The code contributions I received (MIT-licensed) were for a class that builds an outline object, and another class that emits an HTML representation from that outline object. I integrated the outline-builder code by putting it into an additional reader that gets called on parsing of the document source, and I integrated the HTML emitter into the servlet code so that it gets called only if the output format is HTML. I did that without touching any of the MessageEmitter code, because that's really not necessary for the HTML case.

I think it might be good  to also make the outline available for JSON output and XML output, but I haven't written successful code to do that. The JSON and XML outline emitters would need to be hooked in to the MessageEmitter code, and I messed around a bit with try to create some and hook them in there, but I get failures from further away in the nu.validator.json.JsonHandler code and XML serializer code. I guess I'd need to get more familiar with that code before I could fix the problems.

Anyway, I have ready for review a patch for the outline builder and HTML emitter, and can get it to you any time. Just didn't want to pile it on you.
Comment 4 Michael[tm] Smith 2012-12-03 06:57:45 CET
Another thing I should mention: The way I implemented this, it requires some (minor) changes to the HTML parser code and also to the XML parser code (Aelfred2 SAXDriver).

The reason Is, it stores and retrieves the outline using the setProperty and getProperty methods of the reader. So those need to be made to recognize the property name for the outline (for which I just have the code using "http://validator.nu/properties/document-outline").

That's the only way -- without also turning the outline builder into an output-format-neutral outline emitter (which would not make sense) -- that I could see to pass the outline from the step when it's built (by the additional reader wrapper) and the step when it needs to be rendered.
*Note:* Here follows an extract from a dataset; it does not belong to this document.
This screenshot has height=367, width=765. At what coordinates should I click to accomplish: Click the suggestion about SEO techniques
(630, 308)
So the backend handling is different from that for the sorta similar "Show source" case -- but that's kind of expected because the source emitter is not format-specific (that is, for HTML vs JSON vs XML output, the source output is all the same), while the outline emitter needs to be format specific (different between HTML and JSON output especially).
Comment 5 Henri Sivonen 2012-12-04 14:22:47 CET
That’s weird. Why not have an outline builder as a ContentHandler outside the parsers?
Comment 6 Michael[tm] Smith 2012-12-04 15:00:02 CET
(In reply to comment #5)
> That’s weird. Why not have an outline builder as a ContentHandler outside the
> parsers?

Maybe just because I wasn't sure how to hook it into the existing VerifierServletTransaction code as a ContentHandler and have that actually read the document input. Is there existing example of another filter class that's hooked into the VerifierServletTransaction code as a ContentHandler?
Comment 7 Henri Sivonen 2012-12-04 16:54:04 CET
See the way baseUriTracker is set up with CombineContentHandler for the pattern that doesn’t require parser changes and works with both parsers.
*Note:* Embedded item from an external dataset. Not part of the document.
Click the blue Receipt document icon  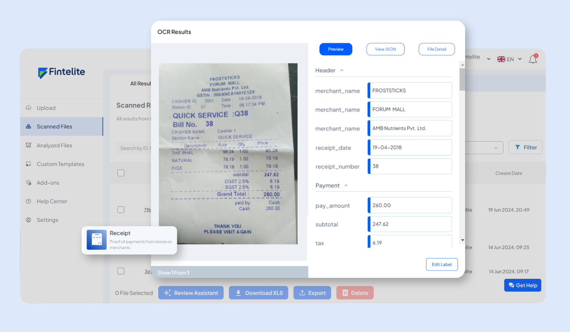tap(97, 240)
            if (baseUriTracker == null) {
                wiretap.setWiretapContentHander(recorder);
            } else {
                wiretap.setWiretapContentHander(new CombineContentHandler(
                        recorder, baseUriTracker));
            }
Comment 8 Michael[tm] Smith 2012-12-08 07:01:43 CET
(In reply to comment #7)
> See the way baseUriTracker is set up with CombineContentHandler for the pattern
> that doesn’t require parser changes and works with both parsers.

So I've looked now at that code but it seems like more than we need for the outline case.
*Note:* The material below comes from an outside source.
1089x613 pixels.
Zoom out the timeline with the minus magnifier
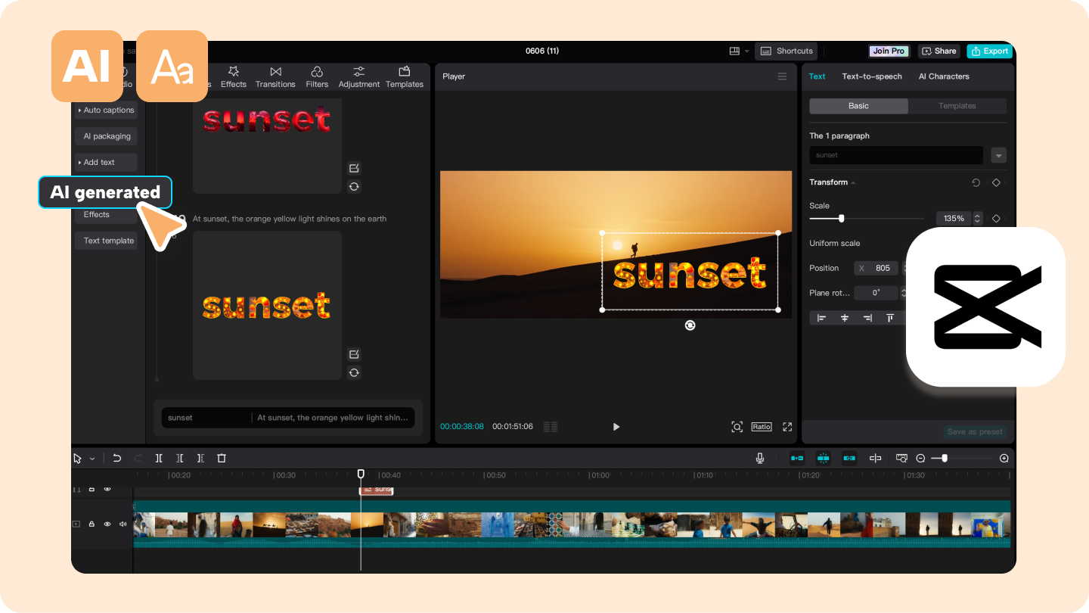[920, 458]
It has since occurred to me that the outline could be stored as a property of the request rather than the reader. So that's what I've switched it to -- request.setAttribute("http://validator.nu/properties/document-outline", (Deque<Section>) currentOutlinee.outline) to store it and then to get it back, outline = (Deque<Section>) request.getAttribute("http://validator.nu/properties/document-outline").

So no changes to the parsers needed.